We seemingly resolved these by discovering and eliminating the following issues:
- Using Dynamic Memory on the VM in Hyper-V. This caused an apparent memory leak that would otherwise use up 100% Memory resulting in the mailservice.exe to crash > 6x/day with the error above. Disabling this setting in the Hyper-V Host eliminated this issue and vastly decreased the memory usage. This probably should be isolated and fixed in SmarterMail at some point but I'm willing to accept that's more an environmental issue than a SmarterMail issue. Build 7503 would periodically crash < 1/day with the error message above, but it did not have the memory leak.

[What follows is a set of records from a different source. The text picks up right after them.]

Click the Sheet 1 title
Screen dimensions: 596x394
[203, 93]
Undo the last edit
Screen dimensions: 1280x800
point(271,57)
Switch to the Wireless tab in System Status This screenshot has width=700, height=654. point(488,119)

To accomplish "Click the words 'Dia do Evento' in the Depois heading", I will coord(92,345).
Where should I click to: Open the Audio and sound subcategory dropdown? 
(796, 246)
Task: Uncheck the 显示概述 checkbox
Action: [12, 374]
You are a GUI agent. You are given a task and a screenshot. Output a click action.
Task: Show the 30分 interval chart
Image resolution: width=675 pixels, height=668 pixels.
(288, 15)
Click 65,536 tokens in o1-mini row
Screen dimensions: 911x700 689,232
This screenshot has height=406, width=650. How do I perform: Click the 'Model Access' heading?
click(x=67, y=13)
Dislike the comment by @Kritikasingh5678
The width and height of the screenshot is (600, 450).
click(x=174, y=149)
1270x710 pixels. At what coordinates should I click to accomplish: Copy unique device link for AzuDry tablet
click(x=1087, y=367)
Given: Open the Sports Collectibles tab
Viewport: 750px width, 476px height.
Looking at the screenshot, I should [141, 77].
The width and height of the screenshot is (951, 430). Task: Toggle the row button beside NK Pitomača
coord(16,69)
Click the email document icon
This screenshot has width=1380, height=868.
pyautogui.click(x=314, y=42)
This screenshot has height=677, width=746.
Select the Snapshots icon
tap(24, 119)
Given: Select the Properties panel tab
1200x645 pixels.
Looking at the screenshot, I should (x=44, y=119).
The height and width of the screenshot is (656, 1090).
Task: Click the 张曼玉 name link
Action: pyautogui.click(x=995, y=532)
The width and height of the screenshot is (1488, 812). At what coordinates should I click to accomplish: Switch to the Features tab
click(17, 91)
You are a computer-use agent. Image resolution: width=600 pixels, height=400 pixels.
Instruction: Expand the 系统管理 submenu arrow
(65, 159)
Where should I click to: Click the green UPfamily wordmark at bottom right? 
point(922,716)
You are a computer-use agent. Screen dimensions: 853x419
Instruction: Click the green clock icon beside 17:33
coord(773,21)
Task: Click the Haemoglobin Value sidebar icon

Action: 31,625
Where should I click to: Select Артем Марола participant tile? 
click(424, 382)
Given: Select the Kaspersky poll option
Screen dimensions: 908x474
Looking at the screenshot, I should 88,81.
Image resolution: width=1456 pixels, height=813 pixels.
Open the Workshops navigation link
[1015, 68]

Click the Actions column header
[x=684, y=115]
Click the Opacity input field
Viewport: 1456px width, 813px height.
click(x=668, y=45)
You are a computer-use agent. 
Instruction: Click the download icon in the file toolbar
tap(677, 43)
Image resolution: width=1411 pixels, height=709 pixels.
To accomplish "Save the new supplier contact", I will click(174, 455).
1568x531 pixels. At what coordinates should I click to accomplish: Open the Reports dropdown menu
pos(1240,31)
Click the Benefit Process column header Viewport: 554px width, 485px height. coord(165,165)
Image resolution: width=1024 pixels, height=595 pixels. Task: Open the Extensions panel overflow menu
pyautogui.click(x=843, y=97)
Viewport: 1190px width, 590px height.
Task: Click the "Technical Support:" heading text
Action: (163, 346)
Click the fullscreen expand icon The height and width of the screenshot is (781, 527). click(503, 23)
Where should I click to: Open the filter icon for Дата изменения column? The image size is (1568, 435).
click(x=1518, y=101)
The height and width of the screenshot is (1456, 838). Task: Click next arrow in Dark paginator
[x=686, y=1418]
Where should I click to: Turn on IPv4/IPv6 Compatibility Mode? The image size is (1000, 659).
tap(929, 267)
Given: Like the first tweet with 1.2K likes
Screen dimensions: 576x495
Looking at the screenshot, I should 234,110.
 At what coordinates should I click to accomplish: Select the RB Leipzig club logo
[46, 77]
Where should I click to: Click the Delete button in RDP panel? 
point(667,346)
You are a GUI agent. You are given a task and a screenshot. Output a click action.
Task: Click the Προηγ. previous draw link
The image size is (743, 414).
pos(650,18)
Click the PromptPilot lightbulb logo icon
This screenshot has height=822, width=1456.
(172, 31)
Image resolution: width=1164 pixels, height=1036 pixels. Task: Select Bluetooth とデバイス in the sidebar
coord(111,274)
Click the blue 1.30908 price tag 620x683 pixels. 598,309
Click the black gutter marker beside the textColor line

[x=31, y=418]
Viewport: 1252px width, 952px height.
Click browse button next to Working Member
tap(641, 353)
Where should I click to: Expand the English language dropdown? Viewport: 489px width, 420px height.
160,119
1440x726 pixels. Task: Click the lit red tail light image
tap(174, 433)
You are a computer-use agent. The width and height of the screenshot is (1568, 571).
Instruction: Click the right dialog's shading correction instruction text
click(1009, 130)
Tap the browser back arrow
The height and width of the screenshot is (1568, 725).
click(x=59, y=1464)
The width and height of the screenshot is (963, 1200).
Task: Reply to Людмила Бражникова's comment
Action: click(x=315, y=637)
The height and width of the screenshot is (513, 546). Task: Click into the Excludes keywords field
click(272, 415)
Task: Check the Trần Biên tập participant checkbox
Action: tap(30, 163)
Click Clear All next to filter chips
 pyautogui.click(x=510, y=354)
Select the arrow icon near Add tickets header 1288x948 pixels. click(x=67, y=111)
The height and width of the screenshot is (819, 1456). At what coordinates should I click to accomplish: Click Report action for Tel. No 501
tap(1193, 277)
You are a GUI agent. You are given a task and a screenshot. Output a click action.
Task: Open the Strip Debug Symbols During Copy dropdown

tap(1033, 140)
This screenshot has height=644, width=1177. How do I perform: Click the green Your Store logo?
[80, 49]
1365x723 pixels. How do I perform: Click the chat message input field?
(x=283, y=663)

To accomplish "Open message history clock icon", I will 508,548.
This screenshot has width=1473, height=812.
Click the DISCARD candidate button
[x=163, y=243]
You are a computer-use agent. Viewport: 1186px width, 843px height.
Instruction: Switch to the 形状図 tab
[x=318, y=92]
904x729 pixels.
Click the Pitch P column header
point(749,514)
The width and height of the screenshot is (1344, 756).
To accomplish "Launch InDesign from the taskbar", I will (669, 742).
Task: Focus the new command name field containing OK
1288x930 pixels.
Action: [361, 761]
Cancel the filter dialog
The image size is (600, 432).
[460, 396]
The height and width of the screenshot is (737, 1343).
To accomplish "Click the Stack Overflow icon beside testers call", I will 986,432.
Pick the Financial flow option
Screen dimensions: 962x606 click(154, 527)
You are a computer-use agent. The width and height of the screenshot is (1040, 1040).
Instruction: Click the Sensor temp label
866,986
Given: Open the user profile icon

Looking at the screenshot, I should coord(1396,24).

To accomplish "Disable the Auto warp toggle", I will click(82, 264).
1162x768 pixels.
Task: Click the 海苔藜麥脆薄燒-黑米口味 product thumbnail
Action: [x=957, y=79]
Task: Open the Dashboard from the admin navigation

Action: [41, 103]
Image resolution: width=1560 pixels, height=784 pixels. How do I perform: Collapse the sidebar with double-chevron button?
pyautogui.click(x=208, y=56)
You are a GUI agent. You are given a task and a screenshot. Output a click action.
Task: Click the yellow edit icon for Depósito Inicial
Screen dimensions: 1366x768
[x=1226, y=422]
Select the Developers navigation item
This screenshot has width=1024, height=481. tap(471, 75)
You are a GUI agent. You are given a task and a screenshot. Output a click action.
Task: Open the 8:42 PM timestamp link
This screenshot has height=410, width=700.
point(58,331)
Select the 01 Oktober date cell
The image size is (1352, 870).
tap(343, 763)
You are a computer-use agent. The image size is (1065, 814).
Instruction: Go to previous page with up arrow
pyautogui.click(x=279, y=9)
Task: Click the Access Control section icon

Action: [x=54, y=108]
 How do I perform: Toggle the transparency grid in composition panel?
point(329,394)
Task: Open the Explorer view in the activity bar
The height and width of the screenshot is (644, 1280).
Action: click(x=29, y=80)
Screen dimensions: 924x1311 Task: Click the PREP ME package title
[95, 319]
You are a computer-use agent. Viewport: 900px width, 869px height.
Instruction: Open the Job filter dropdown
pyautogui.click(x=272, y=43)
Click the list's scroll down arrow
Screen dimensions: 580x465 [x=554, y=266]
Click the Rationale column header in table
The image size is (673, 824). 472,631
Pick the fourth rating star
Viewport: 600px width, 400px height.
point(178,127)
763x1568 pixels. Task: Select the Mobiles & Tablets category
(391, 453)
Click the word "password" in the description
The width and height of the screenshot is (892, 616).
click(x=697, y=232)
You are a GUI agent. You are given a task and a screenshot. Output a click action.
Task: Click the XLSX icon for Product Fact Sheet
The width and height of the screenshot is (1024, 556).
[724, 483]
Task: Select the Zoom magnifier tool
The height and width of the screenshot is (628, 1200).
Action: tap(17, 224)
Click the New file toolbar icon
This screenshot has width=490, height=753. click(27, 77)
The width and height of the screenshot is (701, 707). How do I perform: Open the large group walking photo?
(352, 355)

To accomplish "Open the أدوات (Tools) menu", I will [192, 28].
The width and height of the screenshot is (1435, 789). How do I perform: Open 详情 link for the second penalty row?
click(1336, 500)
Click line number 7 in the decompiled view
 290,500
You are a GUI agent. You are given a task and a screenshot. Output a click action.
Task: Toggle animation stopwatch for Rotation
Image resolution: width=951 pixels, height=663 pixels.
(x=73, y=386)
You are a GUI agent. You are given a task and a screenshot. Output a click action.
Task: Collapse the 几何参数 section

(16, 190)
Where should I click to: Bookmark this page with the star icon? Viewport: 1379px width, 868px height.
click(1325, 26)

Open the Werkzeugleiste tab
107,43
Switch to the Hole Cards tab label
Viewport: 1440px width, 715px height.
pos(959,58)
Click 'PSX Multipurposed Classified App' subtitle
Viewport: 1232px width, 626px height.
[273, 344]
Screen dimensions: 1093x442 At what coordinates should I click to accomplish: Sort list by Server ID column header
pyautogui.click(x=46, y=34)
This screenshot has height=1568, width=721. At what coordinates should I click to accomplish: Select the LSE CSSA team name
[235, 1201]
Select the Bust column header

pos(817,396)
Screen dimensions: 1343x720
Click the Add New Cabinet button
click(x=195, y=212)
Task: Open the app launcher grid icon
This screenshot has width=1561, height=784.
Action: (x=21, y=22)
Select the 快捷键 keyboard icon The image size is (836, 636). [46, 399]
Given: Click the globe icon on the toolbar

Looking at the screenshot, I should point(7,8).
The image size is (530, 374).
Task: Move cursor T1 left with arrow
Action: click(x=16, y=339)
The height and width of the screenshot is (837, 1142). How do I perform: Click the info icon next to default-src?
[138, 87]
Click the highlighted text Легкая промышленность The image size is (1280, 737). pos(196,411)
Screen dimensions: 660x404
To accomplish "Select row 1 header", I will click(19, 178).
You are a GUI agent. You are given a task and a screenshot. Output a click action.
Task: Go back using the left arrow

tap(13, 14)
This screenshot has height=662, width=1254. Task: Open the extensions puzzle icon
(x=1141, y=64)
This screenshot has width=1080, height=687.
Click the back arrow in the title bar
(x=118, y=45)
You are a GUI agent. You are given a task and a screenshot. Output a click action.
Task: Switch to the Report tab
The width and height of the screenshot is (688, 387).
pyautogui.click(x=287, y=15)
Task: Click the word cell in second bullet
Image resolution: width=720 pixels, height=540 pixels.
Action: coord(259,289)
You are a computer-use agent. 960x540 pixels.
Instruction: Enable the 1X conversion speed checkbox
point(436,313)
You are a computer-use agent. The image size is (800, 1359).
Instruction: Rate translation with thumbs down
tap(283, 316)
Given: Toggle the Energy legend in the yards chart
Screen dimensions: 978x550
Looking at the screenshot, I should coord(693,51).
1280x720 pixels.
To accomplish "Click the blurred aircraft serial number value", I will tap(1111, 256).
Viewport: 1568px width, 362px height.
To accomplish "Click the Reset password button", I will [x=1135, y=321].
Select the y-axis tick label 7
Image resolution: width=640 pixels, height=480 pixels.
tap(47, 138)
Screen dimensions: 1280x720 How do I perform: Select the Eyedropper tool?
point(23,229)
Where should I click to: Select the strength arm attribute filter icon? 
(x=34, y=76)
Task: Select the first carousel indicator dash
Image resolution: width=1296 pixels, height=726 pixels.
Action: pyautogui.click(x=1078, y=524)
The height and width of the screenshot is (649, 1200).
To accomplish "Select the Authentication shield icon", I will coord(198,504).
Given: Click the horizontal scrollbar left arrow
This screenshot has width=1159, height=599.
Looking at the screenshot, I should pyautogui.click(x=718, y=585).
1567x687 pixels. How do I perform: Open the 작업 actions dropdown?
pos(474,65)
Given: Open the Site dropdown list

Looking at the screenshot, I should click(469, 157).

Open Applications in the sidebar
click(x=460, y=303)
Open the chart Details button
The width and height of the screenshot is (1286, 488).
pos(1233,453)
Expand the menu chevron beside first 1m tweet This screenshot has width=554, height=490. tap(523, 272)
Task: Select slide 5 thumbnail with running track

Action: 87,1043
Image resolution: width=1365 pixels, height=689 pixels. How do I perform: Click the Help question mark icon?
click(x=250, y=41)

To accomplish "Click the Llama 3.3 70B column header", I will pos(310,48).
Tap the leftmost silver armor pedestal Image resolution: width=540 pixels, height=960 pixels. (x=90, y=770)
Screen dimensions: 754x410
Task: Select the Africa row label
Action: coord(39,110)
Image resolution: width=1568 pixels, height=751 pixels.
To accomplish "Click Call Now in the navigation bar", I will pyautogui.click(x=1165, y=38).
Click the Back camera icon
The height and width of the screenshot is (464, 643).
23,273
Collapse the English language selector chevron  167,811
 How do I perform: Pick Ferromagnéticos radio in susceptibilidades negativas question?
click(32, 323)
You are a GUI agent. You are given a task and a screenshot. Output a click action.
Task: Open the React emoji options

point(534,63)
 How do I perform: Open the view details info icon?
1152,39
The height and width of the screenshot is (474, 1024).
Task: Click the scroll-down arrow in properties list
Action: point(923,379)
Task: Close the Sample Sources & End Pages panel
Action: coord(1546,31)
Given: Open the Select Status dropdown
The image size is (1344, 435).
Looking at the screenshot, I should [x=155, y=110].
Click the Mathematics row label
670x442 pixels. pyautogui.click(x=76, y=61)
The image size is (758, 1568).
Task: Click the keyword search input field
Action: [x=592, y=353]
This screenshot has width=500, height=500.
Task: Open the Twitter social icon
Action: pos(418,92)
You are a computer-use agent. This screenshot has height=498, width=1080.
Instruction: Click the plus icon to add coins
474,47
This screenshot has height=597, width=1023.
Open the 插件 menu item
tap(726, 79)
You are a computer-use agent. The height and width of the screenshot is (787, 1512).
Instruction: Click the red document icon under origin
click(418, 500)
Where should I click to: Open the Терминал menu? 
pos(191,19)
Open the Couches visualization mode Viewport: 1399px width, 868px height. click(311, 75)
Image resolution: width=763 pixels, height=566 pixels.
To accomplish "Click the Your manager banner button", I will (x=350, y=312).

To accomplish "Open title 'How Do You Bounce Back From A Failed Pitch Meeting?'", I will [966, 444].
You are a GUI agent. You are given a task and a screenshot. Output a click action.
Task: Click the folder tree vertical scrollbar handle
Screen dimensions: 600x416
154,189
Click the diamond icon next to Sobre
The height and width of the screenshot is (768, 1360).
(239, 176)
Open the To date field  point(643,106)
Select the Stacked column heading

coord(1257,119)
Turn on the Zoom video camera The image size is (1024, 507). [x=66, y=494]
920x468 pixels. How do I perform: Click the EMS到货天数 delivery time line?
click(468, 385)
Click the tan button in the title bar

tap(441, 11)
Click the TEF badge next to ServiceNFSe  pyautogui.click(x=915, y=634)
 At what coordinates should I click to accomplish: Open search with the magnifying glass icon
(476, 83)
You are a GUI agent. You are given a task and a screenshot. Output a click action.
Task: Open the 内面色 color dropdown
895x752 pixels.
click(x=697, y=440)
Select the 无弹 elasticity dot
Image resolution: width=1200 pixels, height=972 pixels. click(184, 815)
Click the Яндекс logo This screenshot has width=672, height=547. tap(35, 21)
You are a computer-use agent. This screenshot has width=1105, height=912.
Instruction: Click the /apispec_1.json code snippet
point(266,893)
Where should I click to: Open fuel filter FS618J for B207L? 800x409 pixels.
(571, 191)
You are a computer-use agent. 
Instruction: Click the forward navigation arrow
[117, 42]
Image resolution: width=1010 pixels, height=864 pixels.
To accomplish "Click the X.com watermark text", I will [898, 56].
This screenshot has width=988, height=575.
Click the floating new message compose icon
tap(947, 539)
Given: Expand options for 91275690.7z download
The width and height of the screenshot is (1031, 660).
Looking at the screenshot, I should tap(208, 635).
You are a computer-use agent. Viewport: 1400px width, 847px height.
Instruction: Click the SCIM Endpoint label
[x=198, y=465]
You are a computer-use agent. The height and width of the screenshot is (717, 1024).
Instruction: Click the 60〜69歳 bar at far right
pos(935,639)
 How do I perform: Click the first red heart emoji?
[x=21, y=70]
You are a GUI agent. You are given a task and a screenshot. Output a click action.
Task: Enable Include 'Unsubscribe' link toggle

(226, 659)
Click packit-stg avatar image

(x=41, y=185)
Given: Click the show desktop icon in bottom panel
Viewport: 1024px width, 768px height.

- We had multiple IMAP users with > 500 simultaneous IMAP sessions each. Each of them were MacOS Mail users. They would only utilize @ 10-16 simultaneous IMAP sessions on Build 7503. Turns out each of these users had a folder at the root level (on the same level as their normal Inbox, Deleted Items, Drafts, Sent Items) that was named with their email address. This folder then contained additional Archive, Inbox, Deleted Items, Drafts, Sent Items sub-folders (so \email@example.com\Archive, \firstname.lastname@example.org\Inbox, \email@example.com\Deleted Items, etc.) This was causing MacOS Mail IMAP connections to go crazy. These folders existed for these users in Build 7503 and did not cause this problem. Removing these folders named after their email address, and all their sub-folders, immediately resolved the high number of simultaneous IMAP sessions for those users in Build 7523.
- We had numerous users with sub-folders containing messages located in the root Deleted Items folder. Again, each of these users were MacOS Mail users and Build 7503 didn't have an issue with these sub-folders in the Deleted Items folder. However, with Build 7523 it was all of a sudden a problem and leading to Indexing issues and high memory usage. Deleting these sub-folders out of the Deleted Items folder immediately resolved the problem on Build 7523 and Indexing was able to complete for those users and memory usage was dramatically reduced. It also dramatically reduced the number of simultaneous IMAP sessions for each user just as the issue in #2.
- We had a closed Mailing List that was a recipient on another closed Mailing List in SmarterMail. This is a fringe case that never should happen but it did (and the user that added them has been scolded). The two of them kept bouncing "You do not have permissions to post to this list" messages back and forth until we had 100,000+ messages backed up in the Spool. Again, Build 7503 handled this fine (it stopped bouncing after a half dozen bounces back and forth) but on Build 7523 it will go on forever until manually resolved by an admin.
- A user with an autoresponder enabled in their Outlook CC'd themselves on an Outgoing message. They had themselves set as a Trusted Sender in SmarterMail. This resulted in an endless loop of emails from himself to himself until we had 30,000+ messages backed up in the Spool. This confirmed that Message Throttling is not working in Build 7523, which I suspect may have been the issue with #4.
Once these 5 issues were remedied Build 7523 has been stable for 2 days and counting without a single crash referencing .NET clr.dll. Even though these are all either environmental or data induced, items 2 & 3 definitely are due to a bug in SmarterMail and 4 & 5 due to a recent change.
We also made the following discoveries of issues with Build 7523:
- Message Throttling for messages, bandwidth and bounces is no longer working (can confirm that it was as of Build 7503).
- Autoresponders no longer function (can confirm that it was as of Build 7503). Although I just noticed that this is already a known issue.